Stored dataset items
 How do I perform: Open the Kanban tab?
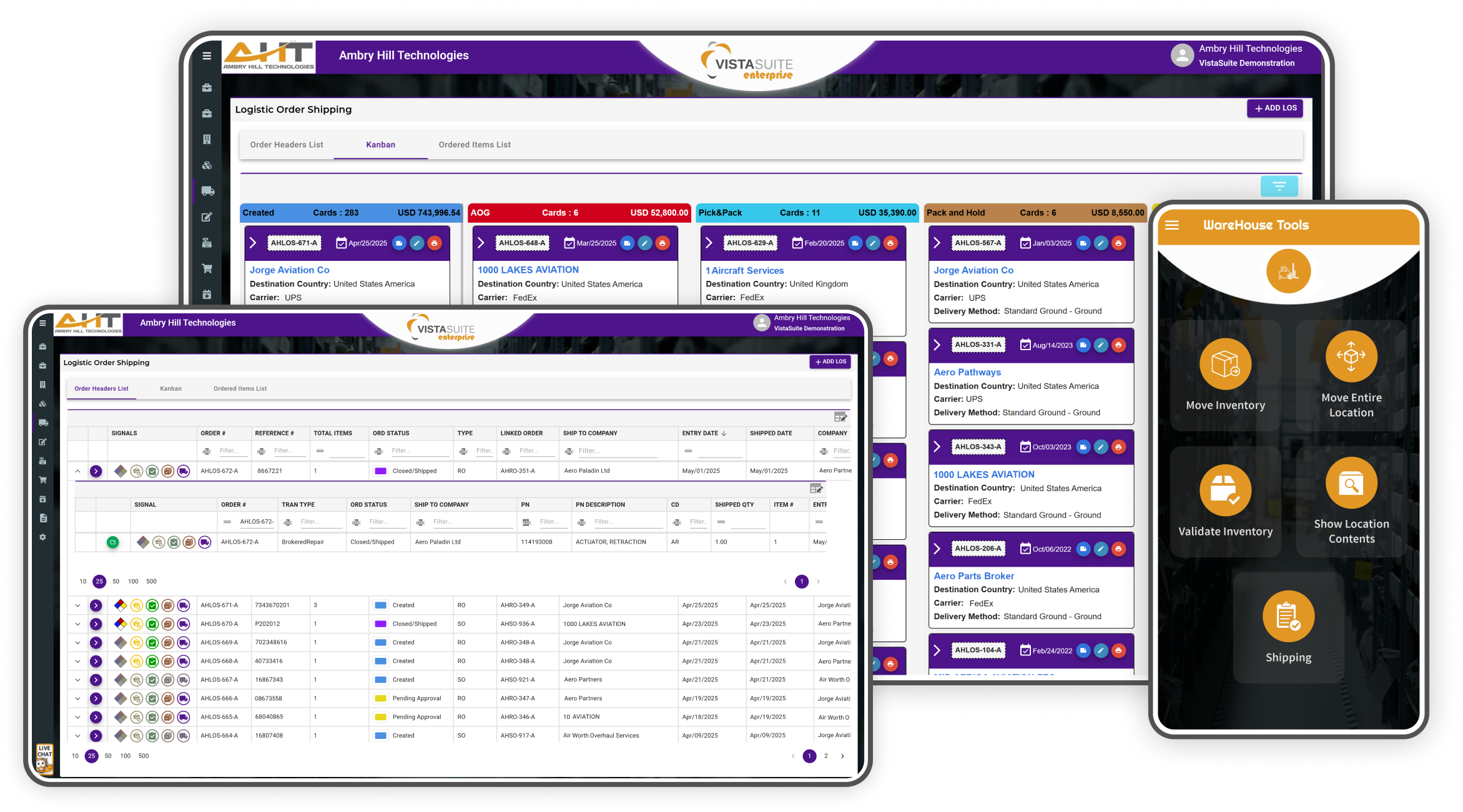[170, 388]
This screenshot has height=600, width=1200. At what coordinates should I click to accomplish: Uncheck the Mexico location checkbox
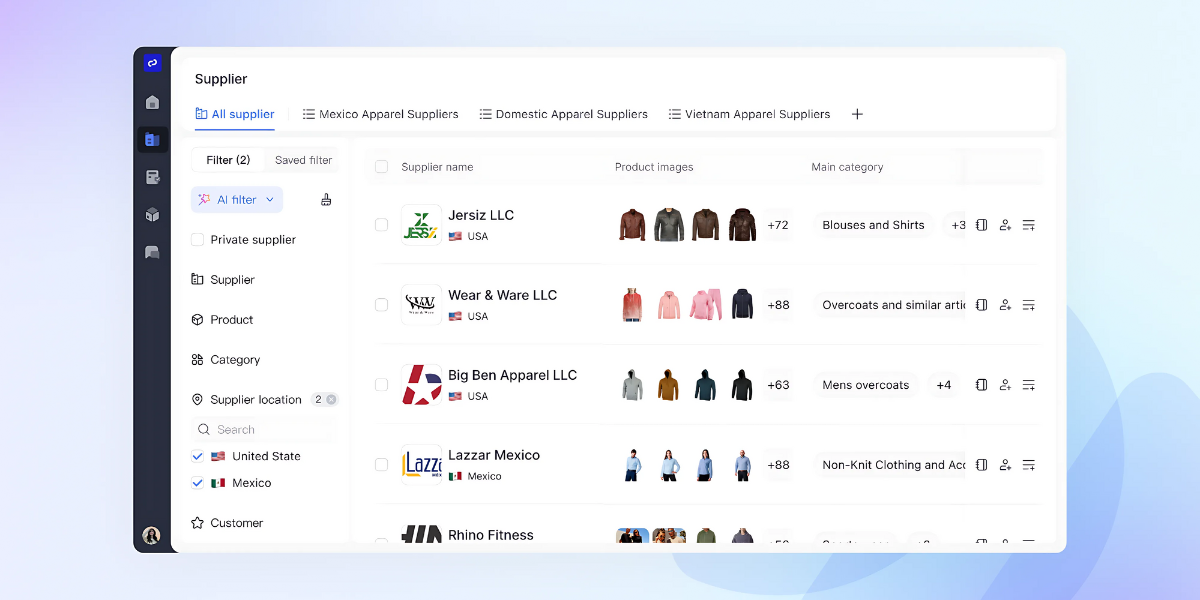pyautogui.click(x=197, y=483)
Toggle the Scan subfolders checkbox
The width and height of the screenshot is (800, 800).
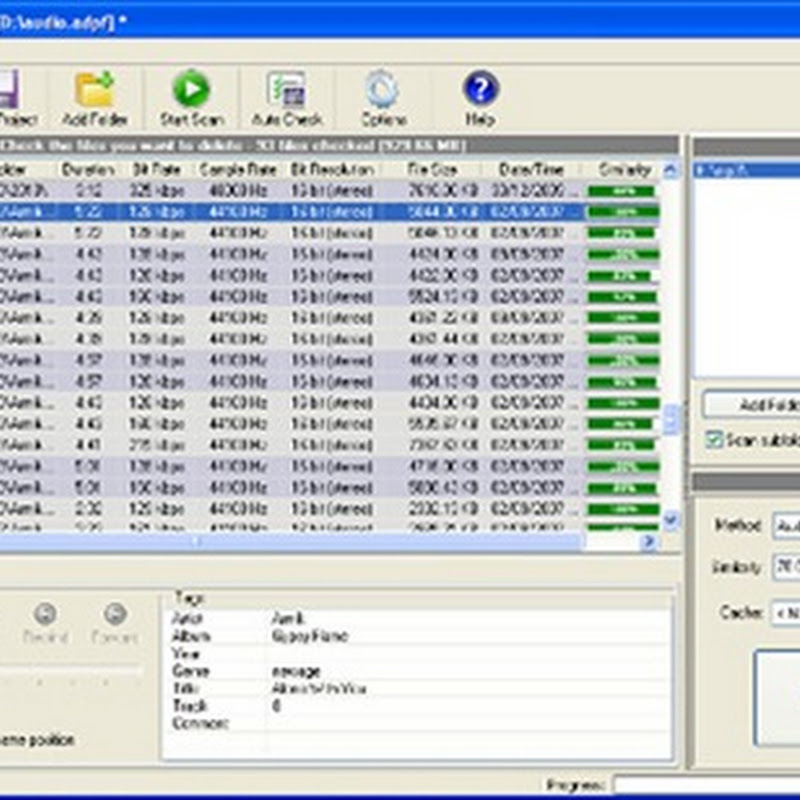click(714, 439)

#### [What the task asks]
Write out every line of the records above word for word, leaving out the pictures.

#### [The completed task]
 How do I perform: Open the Kanban tab?
[170, 388]
This screenshot has height=600, width=1200. At what coordinates should I click to accomplish: Uncheck the Mexico location checkbox
pyautogui.click(x=197, y=483)
Toggle the Scan subfolders checkbox
The width and height of the screenshot is (800, 800).
click(714, 439)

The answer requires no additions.